The Blackstone Apartments or Fuxing Apartments (黑石公寓) are the first purpose-built luxury apartments for expatriates in Shanghai, China. Built in 1924, the four-storey building is created from imported concrete and stones from the UK, giving it a dark appearance.

The Blackstone Apartments is a protected historic apartment building in the former French Concession area of Shanghai. It was completed in 1924. The building was the first purpose-built apartment building for expatriates in this location.

==Location==
The building is located in the centre of Fuxing Middle Road (formerly Route LaFayette), on the corner with Fenyang Road, in Shanghai's Xuhui District.
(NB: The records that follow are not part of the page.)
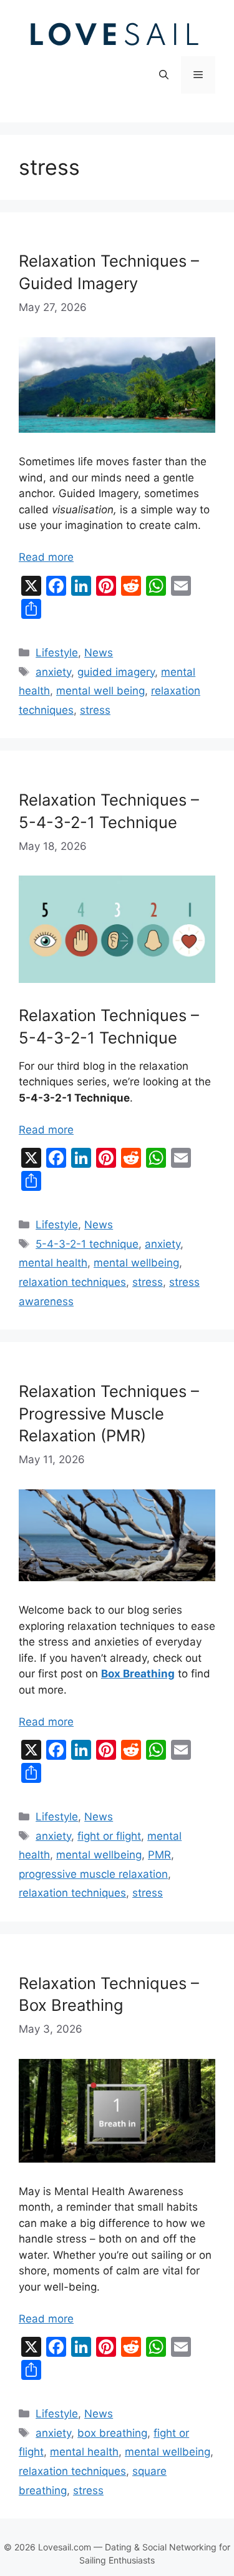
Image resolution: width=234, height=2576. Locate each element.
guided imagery (116, 672)
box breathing (112, 2433)
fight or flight (109, 1836)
It is in the central part of the former French Concession area of the city.

==Architecture==
Completed in 1924, the six-storey building is the oldest Baroque apartment building in Shanghai. Using imported British concrete with the use of black stones, the symmetrical facade has a large ornamental awning at the front with Double Corinthian Columns.
The building originally had a large garden and communal swimming pool in the building.

==History==
The building served as private residences up until after World War II, when it was converted into the office for the United Nations Relief and Rehabilitation Administration. A previous tenant from 1946 to 1947, Betty Barr Wang, describes the building as follows:

“What I enjoyed most about the year at the Blackstone was the large garden at the back. Along one wall was a bamboo grove and I remember spending many hours there with my young teenage friends, most of whom were American. Our neighbors in the apartment building were both foreign and Chinese and I presume that the rents must have been high in those post-war years.”